L'ex-chroniqueur du "Canal Football Club" a quitté l'entreprise le 1er juillet 2021, mettant fin à près de douze ans de collaboration, après un scandale lié à la diffusion du documentaire "Je suis une journaliste, je ne suis pas une salope".

Des accusations découlant de ce documentaire font l'objet d'une enquête à Nanterre pour agressions sexuelles et harcèlement sexuel.

Mercredi, Pierre Ménès devait aussi s'expliquer sur d'autres soupçons à la mi-temps du match PSG-Nantes le 20 novembre 2021 au Parc des Princes.

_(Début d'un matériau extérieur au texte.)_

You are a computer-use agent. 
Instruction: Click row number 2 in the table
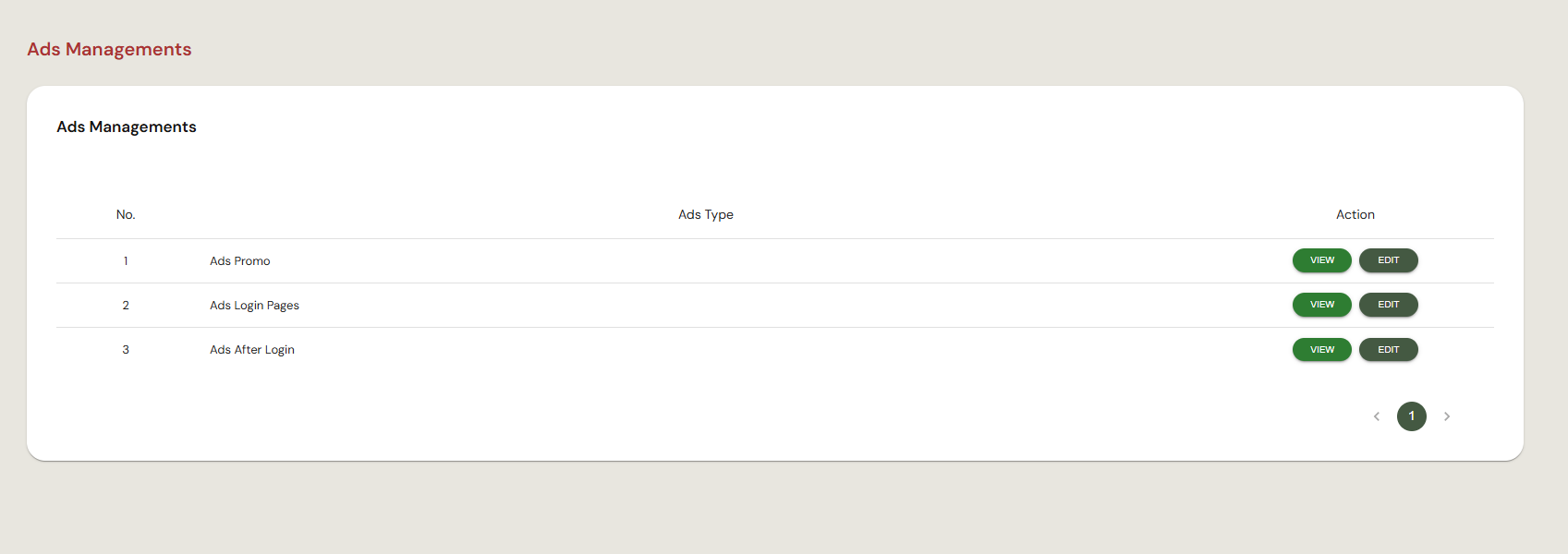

Une hôtesse d'accueil, qui n'a pas porté plainte, a signalé qu'elle s'occupait d'un client quand elle a senti qu'on lui touchait brièvement la poitrine et le ventre. "Restée figée", elle a expliqué avoir alors reconnu Pierre Ménès à quelques pas.

"Je suis tombé des nues" puis "j'ai tout de suite pensé à un coup monté", a assuré le prévenu. A l'époque, après son "départ négocié" de Canal+, "j'avais rebondi", mais "cette histoire, ça a été le coup de grâce".

Une affirmation balayée par la procureure, qui a souligné que les trois femmes, absentes de l'audience et non-représentées par un avocat, "n'ont rien à avoir avec le milieu de la télévision et du journalisme" et "ne demandent pas un centime".

"On n'est pas là simplement dans des traits d'humour (...) on est dans la banalisation de comportements qui sont sur le plan pénal répréhensibles" et qui "correspondent à une sorte d'abus de notoriété, de pouvoir", a-t-elle insisté, demandant huit mois de prison avec sursis et 6.000 euros d'amende.

Des réquisitions "colossales" et "complètement en décalage avec la réalité", s'est insurgée pour la défense Caroline Wassermann, fustigeant un "dossier complètement vide, avec des témoins qui ne sont pas là, des vidéos qui ne sont pas là, des victimes qui ne sont pas là".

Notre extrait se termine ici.